_Fragmento_
▽

Göring acabó la conversación con las palabras:

—¡Todo en orden, estamos de acuerdo! ¡Hasta pronto!

Hitler estaba fuera de sí de ira por la decisión de Schuschnigg de convocar un plebiscito popular para decidir sobre la anexión de Austria a Alemania.

Al día siguiente, el 12 de marzo, a las nueve de la mañana, Hitler despegó del aeropuerto de Berlín, escoltado por aviones de caza, para volar al aeródromo de Oberwiesenfeld, próximo a Múnich.

Desde allí se dirigió en coche al estado mayor del grupo de ejércitos de Bock, que se hallaba emplazado en Mühldorf, junto a la frontera austríaca.

Aquel mismo día las tropas alemanas hicieron su entrada en Austria.

Hacia última hora de la tarde, Hitler llegó a Linz con una unidad avanzada de su Leibstandarte. Una vez allí y desde el balcón del Ayuntamiento, anunció la anexión de Austria al Reich alemán. Junto a él se hallaba el nuevo canciller austríaco, su favorito Seyss-Inquart. Schuschnigg le había traspasado a toda prisa el cargo.

△

_Las tareas_
(1) Enumera, en el orden en que aparecen, todas las personas que el fragmento sobre la anexión de Austria menciona por su nombre.
(2) Prosigue el fragmento sobre la anexión de Austria a partir de su última oración.
Las líneas que vienen a continuación no hacen falta para nada.

_Extracto de datos_
▽

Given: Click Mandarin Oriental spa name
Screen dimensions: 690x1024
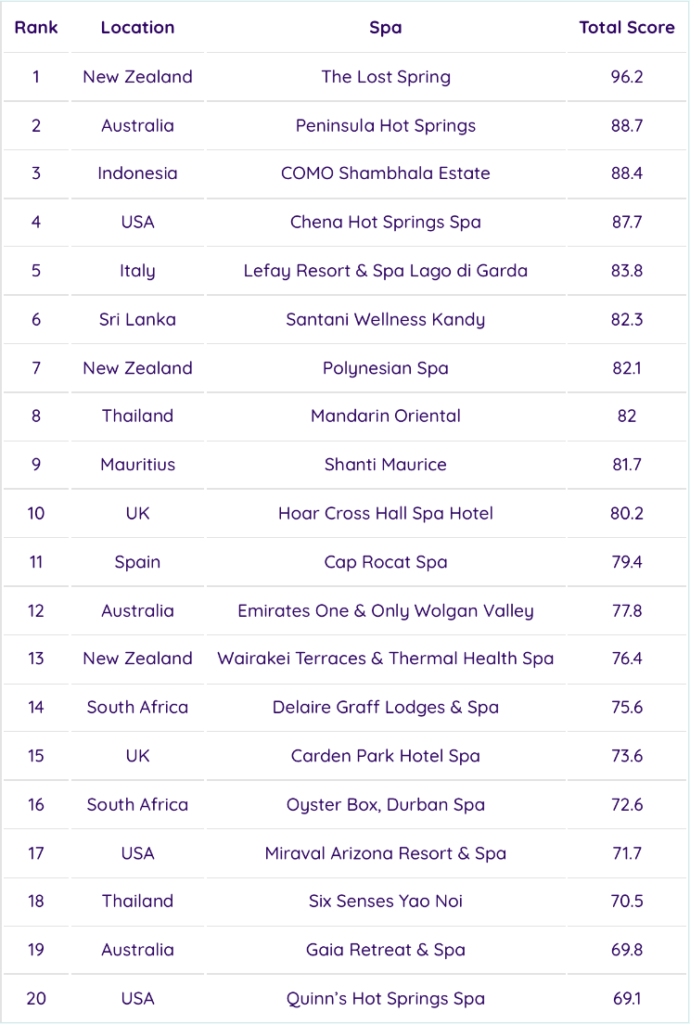Looking at the screenshot, I should (385, 416).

△

_Resultados esperados_
(1) Göring, Hitler, Schuschnigg, Bock y Seyss-Inquart.

(2)
Hitler hizo su entrada en Viena el 14 de marzo. El Leibstandarte tenía la misión de garantizar la seguridad en la ciudad. Hitler se hospedó en el hotel Imperial, donde el cardenal Innitzer, de la Iglesia católica, dio la bienvenida al que llamó «su Führer». En Viena Hitler proclamó el Gran Reich alemán.

Al día siguiente, la guarnición de Viena ya portaba el águila alemana en sus uniformes.

Con la anexión de Austria, los aliados Hungría e Italia pasaron a tener fronteras comunes con Alemania. Checoslovaquia, por su parte, se veía cercada por el norte, el sur y el oeste.

A partir de aquel momento había que contar con la anexión de este pacífico país. En la prensa alemana se hablaba abiertamente de la anexión de Checoslovaquia como parte del plan de Hitler para expandirse hacia el este.

La anexión comenzó a prepararse cuando los alemanes de los Sudetes, que poblaban las tierras limítrofes de Checoslovaquia, fueron incitados por sus dirigentes nacionalsocialistas a provocar a los checos.[117]

La campaña difamatoria contra aquel país tuvo su momento culminante durante la convención del Partido nacionalsocialista de Alemania, celebrada en la ciudad de Núremberg durante la primera quincena de septiembre de 1938.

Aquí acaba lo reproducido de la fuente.